40010試作型先生(以下、し) ペンネームは昔、インターネットにあった麻雀のサイト……東風荘ってのがあったんですけど、そのアカウント名を四万十何とかってつけてたんですね。自分の地元が高知というのもあるし、本名にも近かったんです。それをそのまま使ってる感じですね。試作型っていうのは、ホームページを作ったときにとりあえずお試しにってことで、ページの名前としてつけたんですけど、いつの間にかそれが名前みたいに呼ばれるようになっちゃったんです。

――サークル名の壱号というのは?

し 試作型の次なので壱号ですね。

――マンガを描き始めたきっかけは?

し 中学生ぐらいの頃、オタクっぽいものが好きで、落描きとかはしてました。アニメとかはあんまり見てなくて、プラモデルとか模型が好きだったんで、模型誌の「ホビージャパン」とかを読み始めて。そうするとイラストも載ってるんです。『ファイブスター物語』(一九八七〜)とか、『サイレントメビウス』(一九八九〜一九九九)とか。こういうのもあるんだなと思って、だんだんオタクになっていった感じです。ただそのあとしばらく遠ざかってたんです。バンドとかそういう方に行きまして。Xとかにハマってましたね。

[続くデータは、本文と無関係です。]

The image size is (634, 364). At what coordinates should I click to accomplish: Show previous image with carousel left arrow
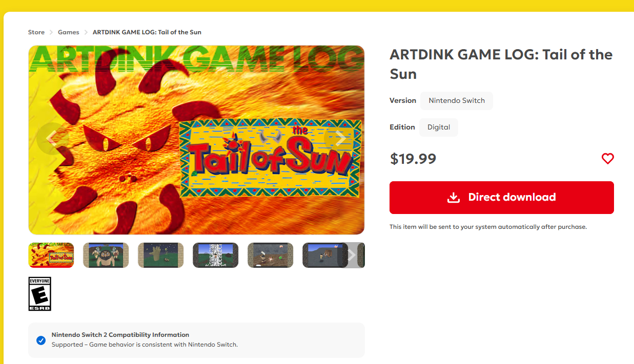tap(53, 139)
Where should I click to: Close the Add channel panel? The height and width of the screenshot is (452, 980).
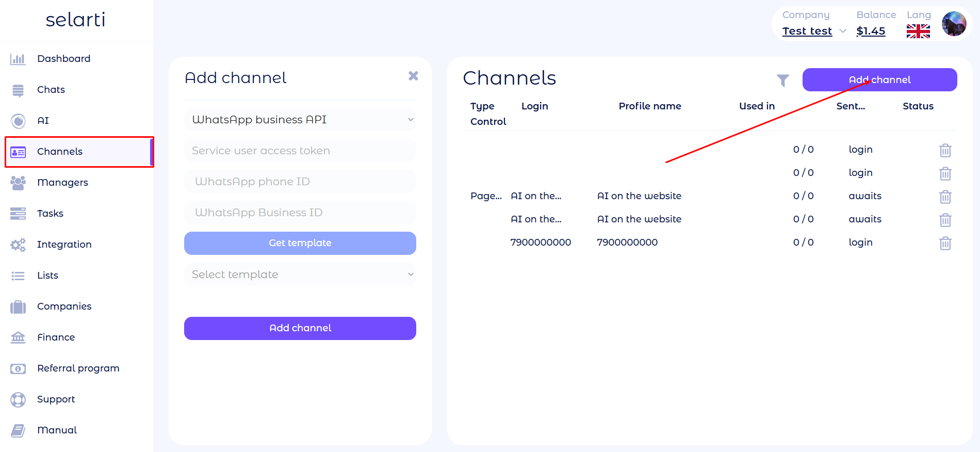413,76
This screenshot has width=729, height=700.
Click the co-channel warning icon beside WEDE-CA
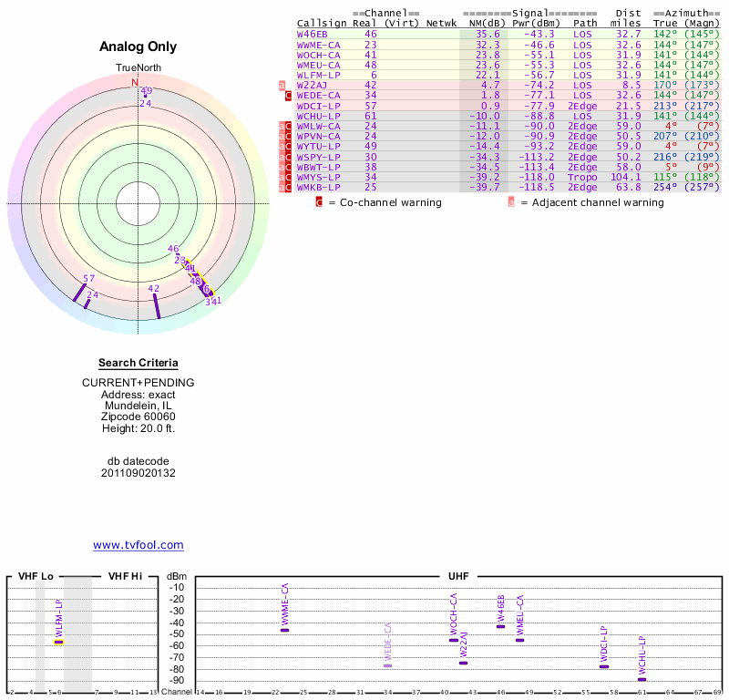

 大学を出たあと、コンビニでバイトしていたら、ある日バックヤードのパソコンにペンタブが導入されて、パソコン上で絵が描けたんで、面白いなと思って。それがきっかけで、また絵を描くようになりました。二〇〇三年とか二〇〇四年とかでしたかね。ホームページを作って、イラストや一ページ単位のマンガを描いたりするようになりました。そのあと、同人誌(『フェイトちゃんはそれでもしあわせ』(二〇〇七))を作るぞってなったときに、初めて長いマンガを描きました。知り合いに同人活動されてる人もいたので、ハードルは高くなかったのかもしれません。

――最初エロマンガを描くうえで苦労とかありましたか? マンガの描き方を勉強したりとか。

し いえ、マンガが好きでいろいろ読んでいたので、自然と描けましたね。

――どういうマンガがお好きでした?

し それこそいろいろ、福本先生の麻雀マンガとか、スポーツやファンタジーとか……なんでも読みますね。雑誌も一通り読んではいます。単行本ジャケ買いしたりとかもよくあったんで。マンガ好きですから。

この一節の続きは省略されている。